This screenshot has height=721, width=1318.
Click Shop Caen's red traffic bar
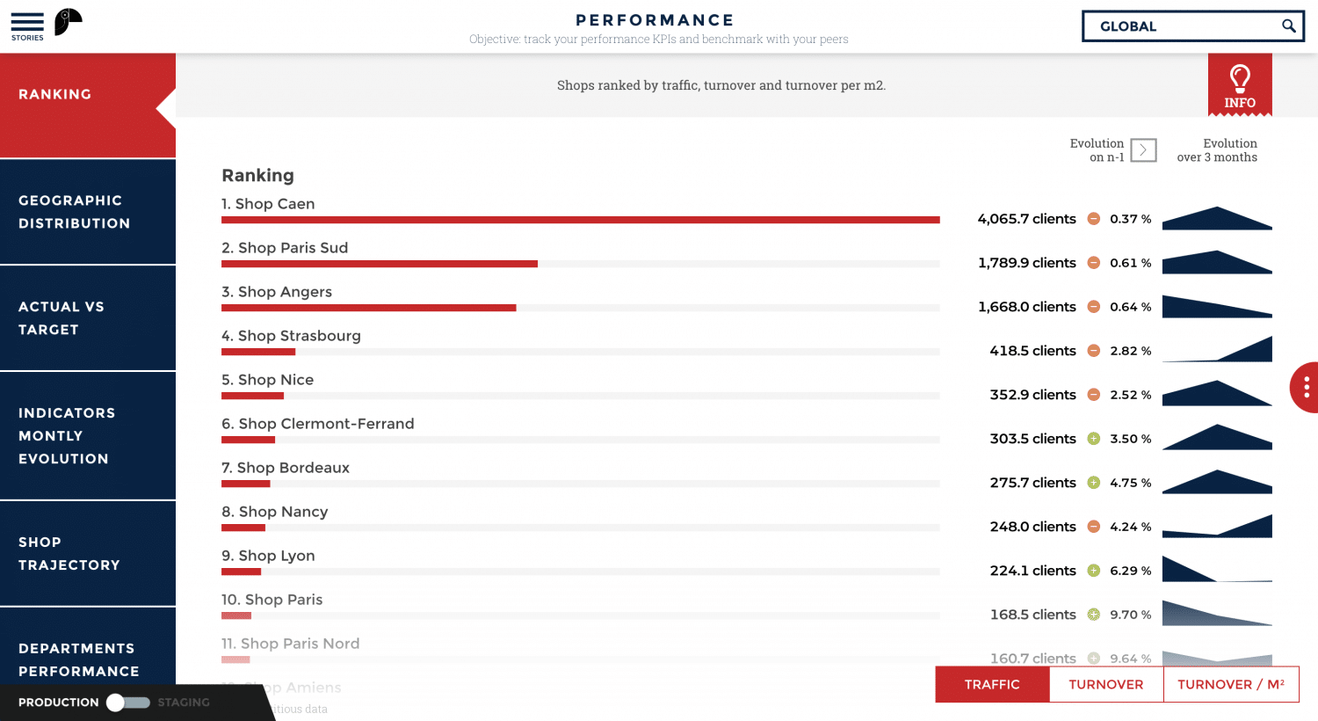(x=580, y=220)
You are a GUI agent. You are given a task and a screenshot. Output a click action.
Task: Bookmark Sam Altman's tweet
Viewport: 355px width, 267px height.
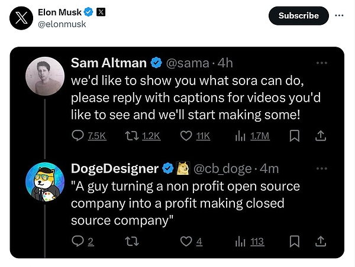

######

- Your assignment:
Reprint the entries above exactly, images removed.

- Written solution:
This screenshot has height=721, width=1318.
Click Shop Caen's red traffic bar
(x=580, y=220)
You are a GUI agent. You are given a task and a screenshot. Output a click action.
Task: Bookmark Sam Altman's tweet
Viewport: 355px width, 267px height.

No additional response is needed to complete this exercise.